Most of the research and work at the laboratory is centered on developing additives for water-intensive industries such as the paper industry. Situated in Nanjing's chemical industrial park, it is just one of the many research institutions that is working on cutting-edge technologies for paper and pulp manufacturing industries.
Research findings from the Nanjing laboratory have already made a big difference to the Helsinki, Finland-based Kemira Oyj, the world's largest paper chemicals maker. According to company officials, the new findings have helped Kemira boost annual output by 100,000 metric tons, especially at a time when most of its peers are downsizing production.
Jari Rosendal, president and CEO of Kemira, told China Daily that though the global paper industry has shrunk in size due to less use of printing and writing paper, it is on the upswing in China due to rising demand from e-commerce companies.
"You have no idea of how much it (China) means to the packaging industry," he said. "On days when people go on an online shopping spree, billions of cardboard boxes are consumed."
While online shopping is just one part of the growing demand in China, the other centers on the growing use of paper tissue products.
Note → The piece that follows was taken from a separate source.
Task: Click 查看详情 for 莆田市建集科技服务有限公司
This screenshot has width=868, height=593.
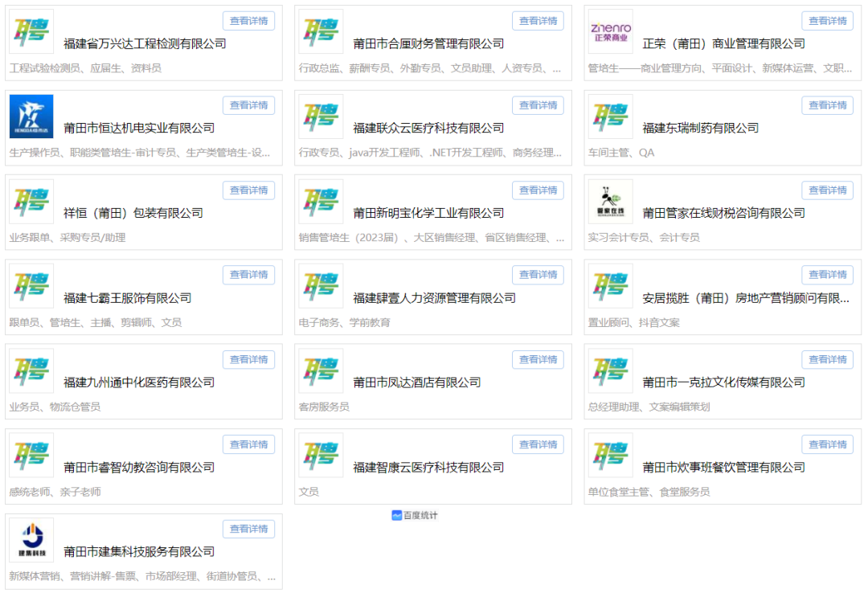Action: (248, 529)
Demand has risen for paper tissue products ranging from basic sanitary paper to niche products like waterproof kitchen paper towels and recyclable tissues, said industry experts.
China has tripled its paper production capacity in the last 10 years, and in 2009 zoomed past the United States as the world's biggest papermaker. The size of the industry can be gauged from the fact that China's three weeks of paper output now equals the entire annual output of Wisconsin, the top papermaking state in the US.
Rosendal said that along with economic growth, China's demand for paper and pulp products has grown quickly in the past decade, but the market is not growing as fast as in the past, as people are going online for news and information, thereby using less printing paper.